OECD challenges gov’t targets

This year’s report by the Organization for Economic Cooperation and Development (OECD) forecasts a decline in growth rates and fragile public finances, but also a dynamic service sector. It also calls for spending cuts, more flexibility in the labor market and promotion of competition in product markets. The report was made public yesterday in Paris, toughening the challenge for ministers to tidy up public finances. The OECD estimates that Greece will not manage to bring its public deficit under the 3 percent threshold by 2006. Instead it will close at 3.8 percent in 2005 and at 3.5 percent in 2006. Economy and Finance Minister Giorgos Alogoskoufis appears confident that the deficit will fall below 3 percent of gross domestic product (GDP) next year and that public finances will return to their proper course. The same thing was argued yesterday at a special presentation of the Greek economy to the OECD by the head of the Council of Economic Experts, Ploutarchos Sakellaris. Growth will slow down considerably, the OECD forecasts, from 4.2 percent in the Olympic year of 2004 to 2.8 percent this year and 3.2 percent in 2006. The main reason is that in the wake of the Games, the government has decided to cut public expenses to contain the deficit.
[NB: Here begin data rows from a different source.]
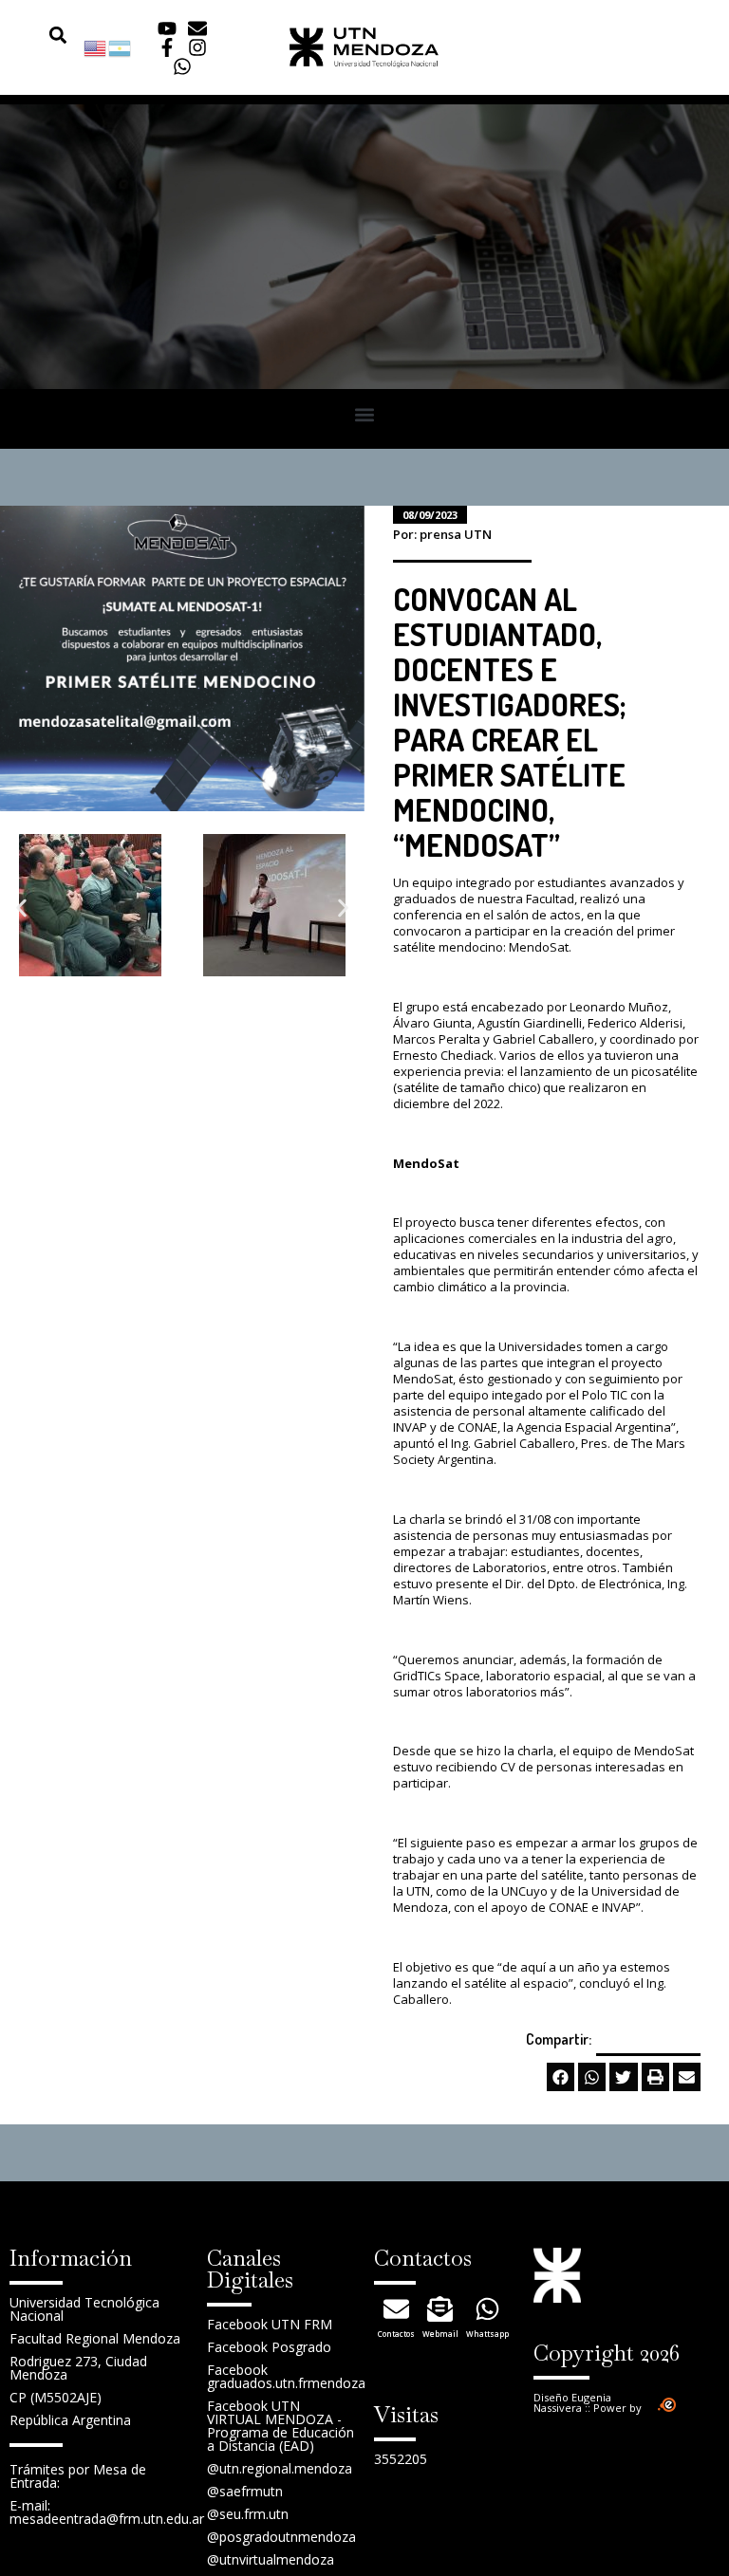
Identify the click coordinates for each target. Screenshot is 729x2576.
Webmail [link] (440, 2333)
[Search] (46, 34)
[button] (58, 34)
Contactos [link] (396, 2333)
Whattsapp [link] (487, 2333)
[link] (96, 46)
The forecast for unemployment is also gloomy, revised upward from 8.9 percent to 10.8 percent for 2005. For 2006, the OECD revised its estimate from 8.7 percent to 10.5 percent. Inflation is also a problem for the economy, the report argues, remaining above the European average. The harmonized mean consumer price index is expected to rise from 3 percent last year to 3.7 percent in 2005 before declining to 3.3 percent in 2006. Finally, the OECD revised its estimate for the eurozone’s growth downward from 1.9 percent to 1.2 percent this year, inviting the European Central Bank to cut interest rates for domestic demand to pick up. For the US, the OECD forecasts 3.6 percent growth this year and 3.3 percent for 2006, estimating that the basic interest rates will rise to 4.75 percent by the middle of next year.